[Husker] Has there ever been a worse defense on 3rd down?
Nick Chevance
nickchevance at gmail.com
Sun Oct 2 10:37:21 CDT 2011
On Sun, Oct 2, 2011 at 9:12 AM, Scott Stewart <fourtwophd at gmail.com> wrote:
> I think that repression and denial have caused you to forget how bad our
> defense was under Cosgroves. No problem, his defense gave up 58 yesterday
> and we will see in a couple weeks how many we can hang on him.
>
> I can't believe how quick people are to turn on the coaches. The Pelini's
> were God's Gift to Defense the last two years and now = Cosgrove?
Finally, some sanity.
Have we returned to the bad old days? Geez, I hardly think so. I think
some of the comments here are from hurting fans who may have an unrealistic
view of what happened last night. The comments about the defensive line,
especially the ends, being too slow. What I saw was a defensive line making
pretty significant penetration and forcing their QB to move out of the
pocket. Something that 1) he does pretty well, and 2) had designed roll
outs to get him away from the pressure. Those running backs for Wisconsin
are pretty good, and have the ability to get out of trouble by bouncing
outside or spinning away from trouble.
That doesn't fall on the shoulders of the entire defense, but is mostly due
to quality backs, much the same way Rex gets his extra yards.

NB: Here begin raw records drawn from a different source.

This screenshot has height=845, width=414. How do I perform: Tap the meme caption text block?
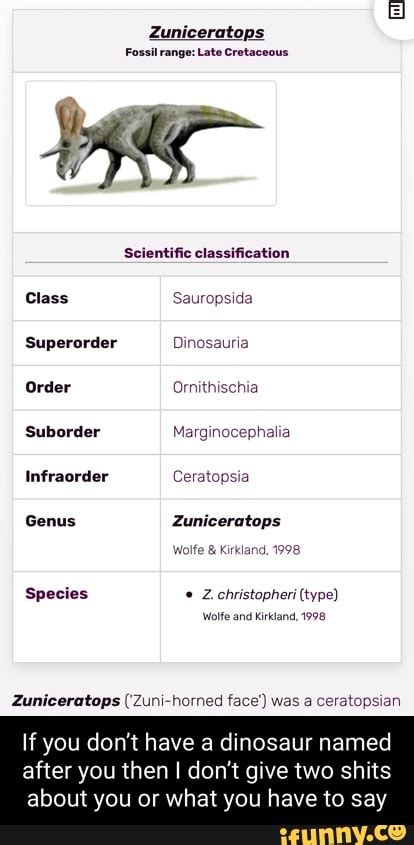(207, 770)
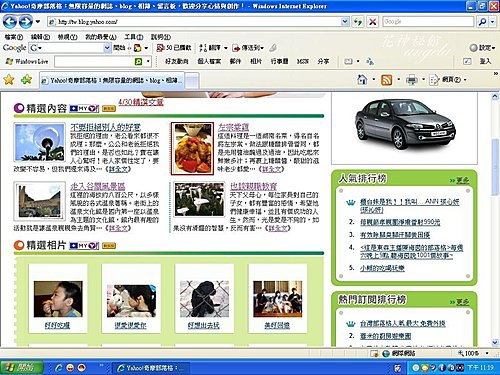Open the Favorites Center star icon
Viewport: 500px width, 375px height.
coord(9,80)
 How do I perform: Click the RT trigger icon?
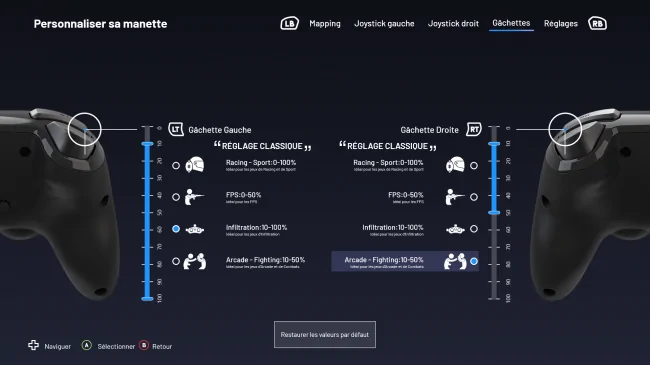(474, 129)
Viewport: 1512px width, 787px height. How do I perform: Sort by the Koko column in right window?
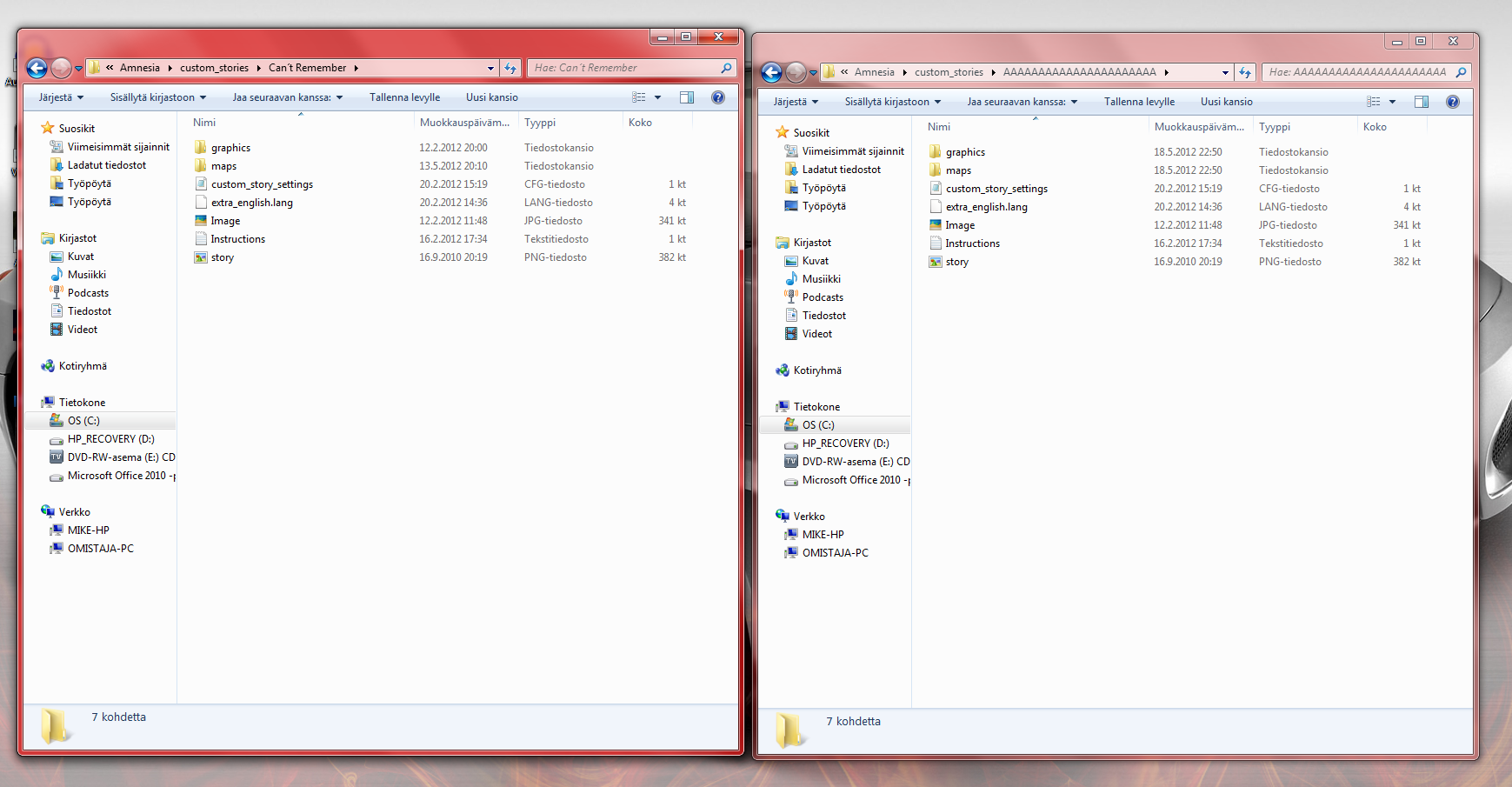coord(1375,127)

C'mon guys, that's a very good team that took us to the woodshed, not some
directional state school that was living on the edge. I doubt we see anyone
quite like them the rest of this year.
Defensively, they took advantage of our agressiveness and designed running
plays that used the cut back run to get past the line and linebackers. Our
guys bit on the motion a lot of the time. And so did out DB's.
Our offense was not good. Again, that series of plays at the end of the
first half, early second half were killers. Three interceptions, a missed
FG (50 yarder) spells bad something. Wisconsin got 21 points off of those
turnovers. I repeat that what we saw was a kid who is very mobile,
experienced, and smart. The Wisconsin QB is like a free agent they got from
NCState to play one year. It was perfect for them - an experienced line and
great backs. We have a kid who can play QB but he's not a prototypical
"QB." His motion is all wrong, his footwork is bad, and it leads him to
make mistakes throwing. Like throwing behind the receivers. But he's also
not making good reads, and is forcing the ball. I don't know if he's
excited, or panicing, but the results are not good. If they can't fix his
throwing motion, these are going to linger for the time he's still here.

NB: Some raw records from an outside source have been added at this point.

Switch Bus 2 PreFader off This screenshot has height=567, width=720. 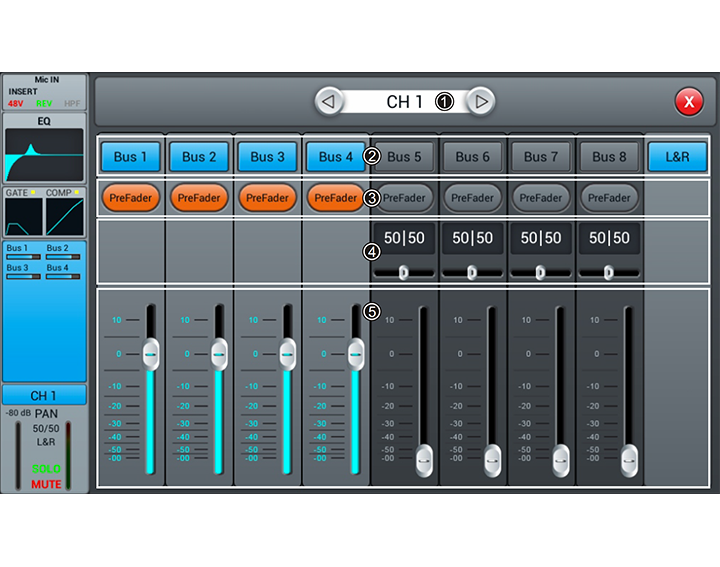click(199, 198)
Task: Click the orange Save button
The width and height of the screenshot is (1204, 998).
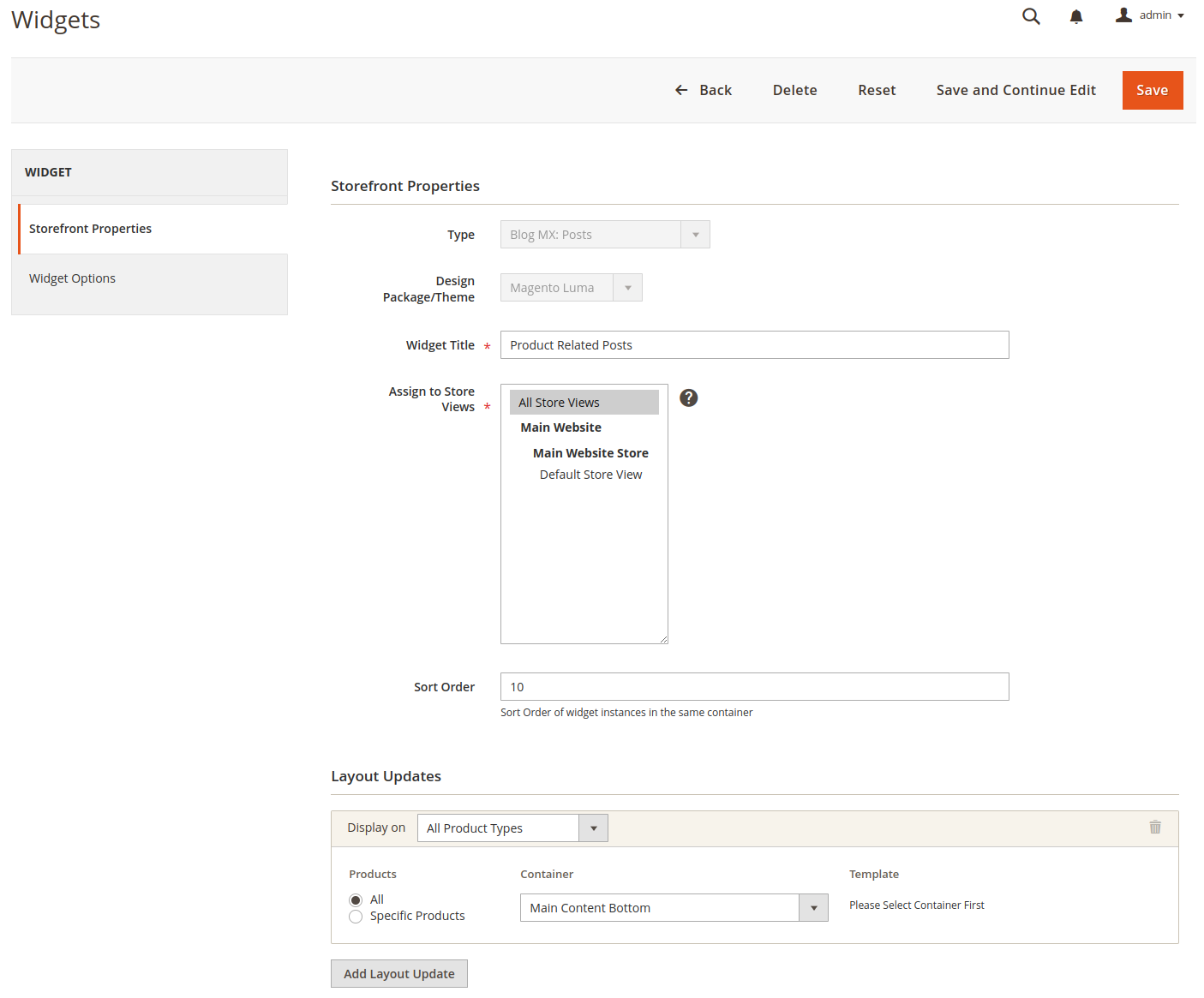Action: (1152, 90)
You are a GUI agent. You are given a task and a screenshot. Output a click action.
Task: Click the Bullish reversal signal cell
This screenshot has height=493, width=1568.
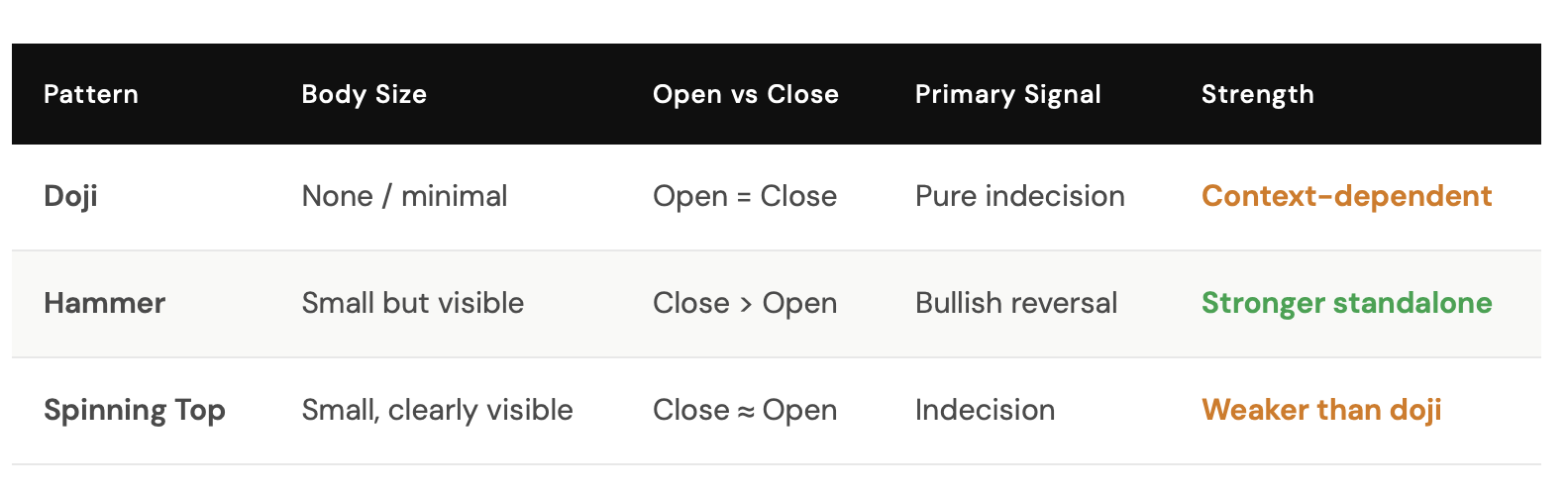pyautogui.click(x=1015, y=303)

So that gets me to the game plan. My mistake but I thought we'd run the
ball to set up the pass, but we've seen at least in the last three games
where we come out throwing on first down, then second, and then obviously
third. But last night we kept it up, almost refused to go to our strength.
That was just plain curious. All in all, I didn't expect to win, but I
thought by controlling the clock better we'd be able limit the damage. But
we seemed to panic and tried to get back into the game by going the way we
got into trouble.
I think we need to decide if we're a team that runs (which we can seem to do
pretty well) and throw to keep the defense honest, because if we're a
balanced throwing/running team, we have the wrong kind of QB.

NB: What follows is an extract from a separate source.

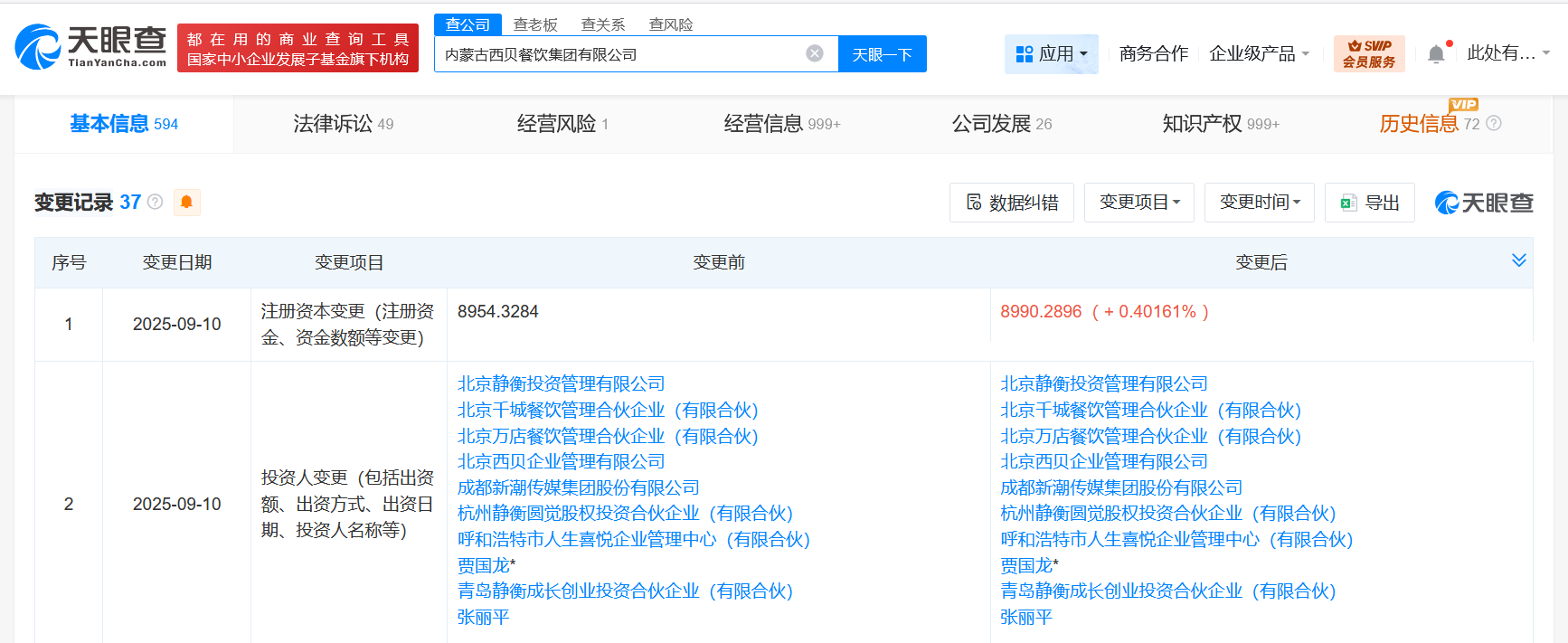Click 数据纠错 data correction button
Viewport: 1568px width, 643px height.
[x=1011, y=203]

But I haven't seen enough of Carnes to know whether he's the saviour, but I
seriously doubt it. I don't think the coaches are stupid, and think
Martinez is the way to go. I would agree as long as we understand what it
is we do well, and what we don't.
Ohio State is next. I think we'll see whether we've regressed all the way
back to the old days. I doublt it.
Nick
--
"If a million people believe a foolish thing, it is still a foolish thing."